The DVLA can then arrange for a doctor to examine the driver, and will in some cases ask them to take a driving or eyesight test.

Depending on the outcome, they may be told to adapt their car to take account of their disability, issued with a licence for one, two or three years with their ability to drive reviewed after that – or ordered off the roads immediately.

Under guidance issued by the General Medical Council, GPs are obliged to alert the DVLA if they believe their patients are unfit to drive, but should try to persuade them to report themselves first.

Opticians have estimated there are around one million people of all ages with poor eyesight driving illegally on Britain’s roads.

They have called for drivers to be required to take a comprehensive vision check to prove they meet the legal standard when they first apply for a licence and every ten years after that.

Campaigners have also called for a so-called Poppy’s Law, making it a legal requirement for medical professionals to report patients who are unfit to drive.

This followed the death of three-year-old Poppy-Arabella Clarke, who was killed in 2016 by a motorist aged 73 who had ignored opticians’ warnings not to drive and was not wearing his glasses.

Police in Essex also raised the alarm after a surge in accidents involving drivers aged over 70. Between 2014 and 2016, motorists in this category were involved in 12 per cent of accidents in the county where somebody was killed or seriously hurt – despite accounting for only 7 per cent of the total miles driven.

Last night AA president Edmund King said imposing more restrictions – or even bans – on elderly drivers would not be the right move.
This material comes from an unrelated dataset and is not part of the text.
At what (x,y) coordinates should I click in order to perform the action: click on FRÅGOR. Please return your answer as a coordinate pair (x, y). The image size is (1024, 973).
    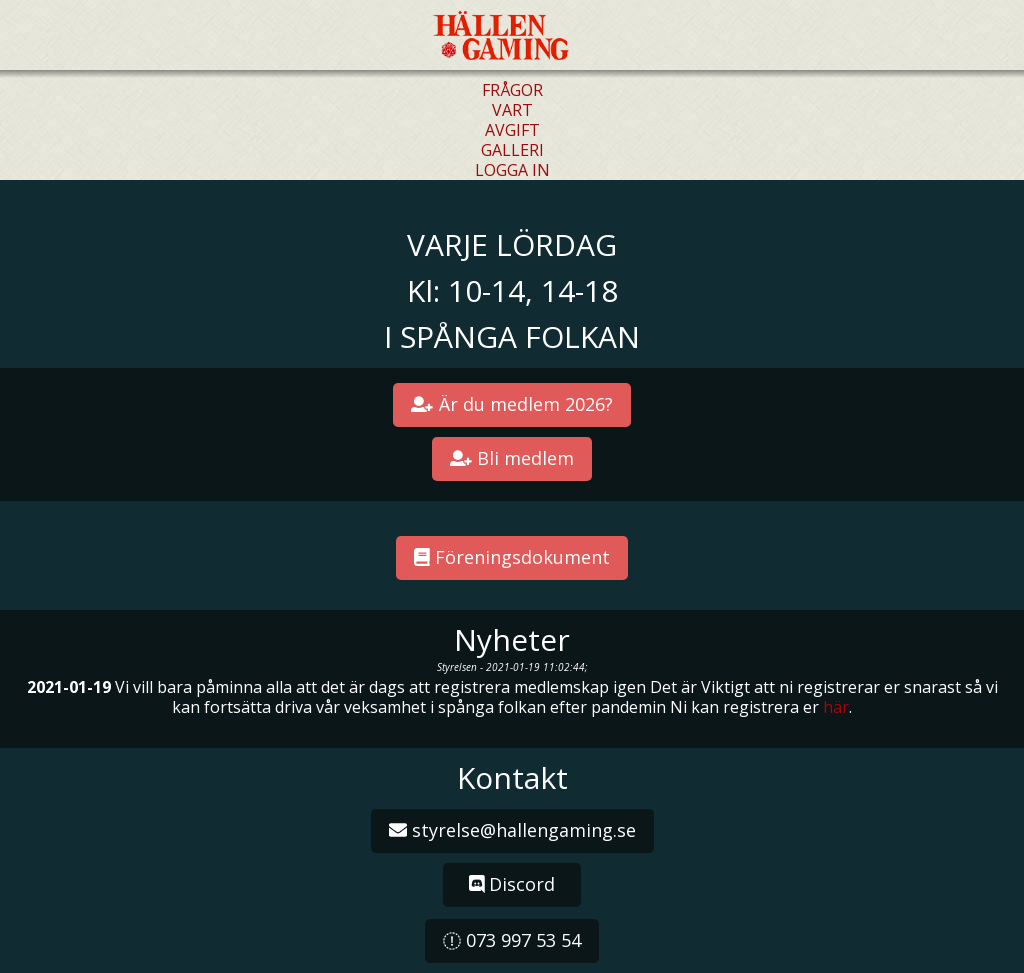
    Looking at the image, I should click on (512, 90).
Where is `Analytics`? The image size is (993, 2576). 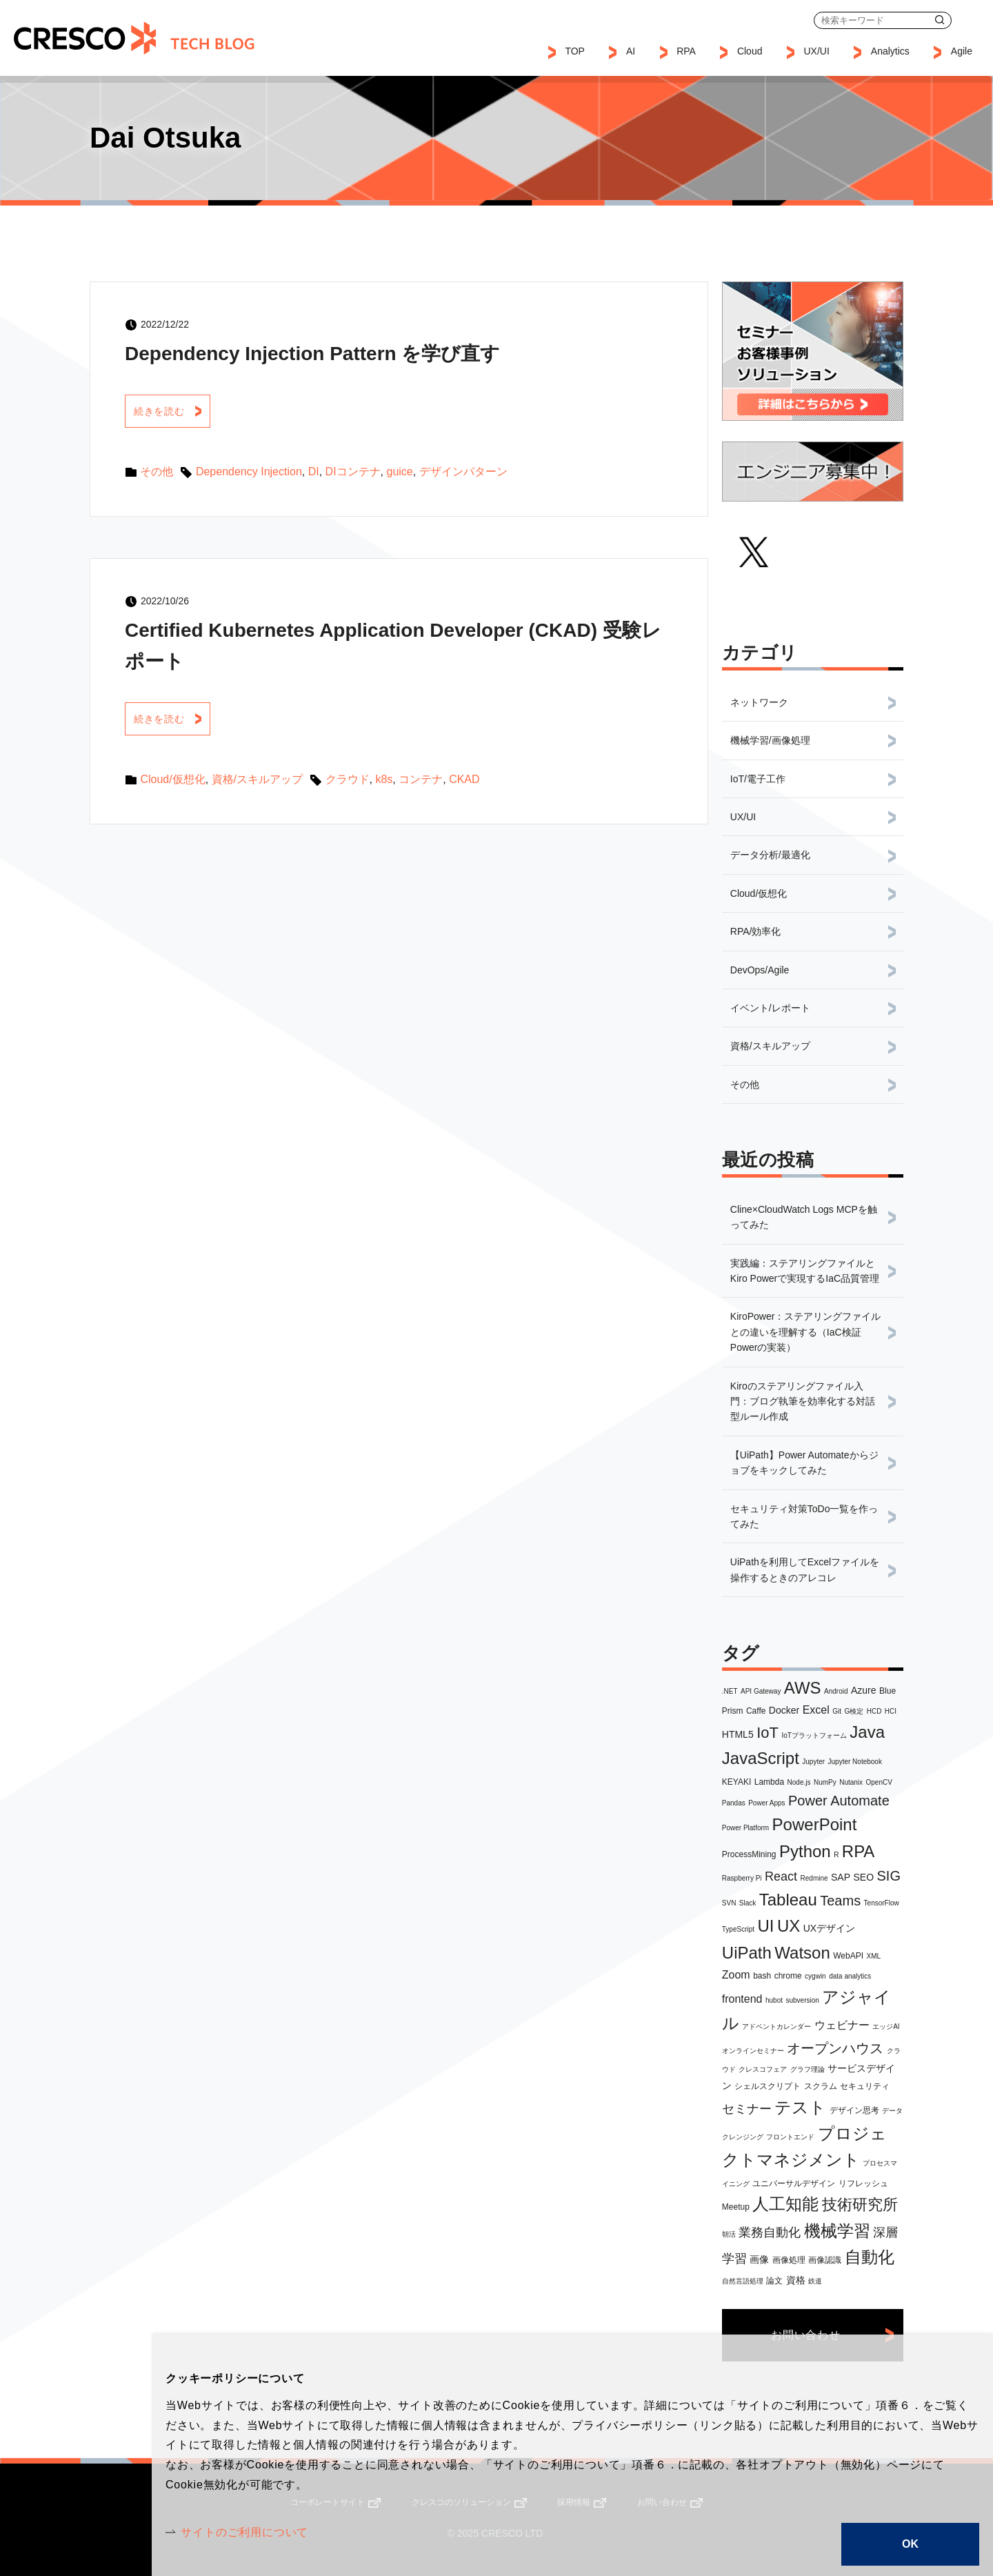 Analytics is located at coordinates (890, 51).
‘If driving restrictions based on age and safety were introduced we would be more likely to restrict young drivers,’ he said. ‘Young, predominantly male, drivers are much more likely to crash within six months of passing their test than older drivers within six months of hanging up their keys.

‘The decision to hang up your keys is a tough one but should be based on personal advice from your GP and family rather than being based on some arbitrary age. We all age differently and the car is an essential lifeline for many elderly people.’

 

How a Range Rover driven by the Duke of Edinburgh was sold in 2017 

Then US President Barack Obama travelled in Prince Philip´s Range Rover alongside the Queen and Michelle Obama

Then US President Barack Obama travelled in Prince Philip´s Range Rover alongside the Queen and Michelle Obama

A Range Rover driven by the Duke of Edinburgh as he picked up Barack Obama during a visit by the then US president to the UK was sold in 2018.
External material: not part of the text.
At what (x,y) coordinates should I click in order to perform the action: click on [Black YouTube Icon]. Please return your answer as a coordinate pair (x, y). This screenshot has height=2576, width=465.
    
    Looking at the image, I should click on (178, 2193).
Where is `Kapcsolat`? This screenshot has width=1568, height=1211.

The car featured during the 2016 presidential visit, and hosted then first lady Michelle Obama alongside the Queen in the back seats.

Philip showed the US leader and his wife the personal touch when he drove them and his own wife to Windsor Castle after the Marine One presidential helicopter had landed close to the Queen’s Berkshire home.

The gesture was akin to picking up guests from the airport although the journey only lasted a few minutes, but Mr Obama looked delighted when he discovered Philip would be driving them.

Land Rover themselves kitted out the top-spec Autobiography Range Rover at their HQ at Gaydon, Warwickshire with several adjustments for its royal owner.

Police lighting was installed as well as unique fixed side steps, which have not been approved for public use.

Additional grab handles were also installed from new to help the Queen to access the 4×4, and the rear TV screens were removed – although they were subsequently reinstalled.

The duke may have been approaching his 95th birthday at the time but he looked composed at the wheel of the Range Rover as it made its way around the castle’s quadrangle and stopped outside the sovereign’s entrance.

The vehicle, which was used by the Royal Household for two years, was priced at £129,850 with a low mileage of 3,200.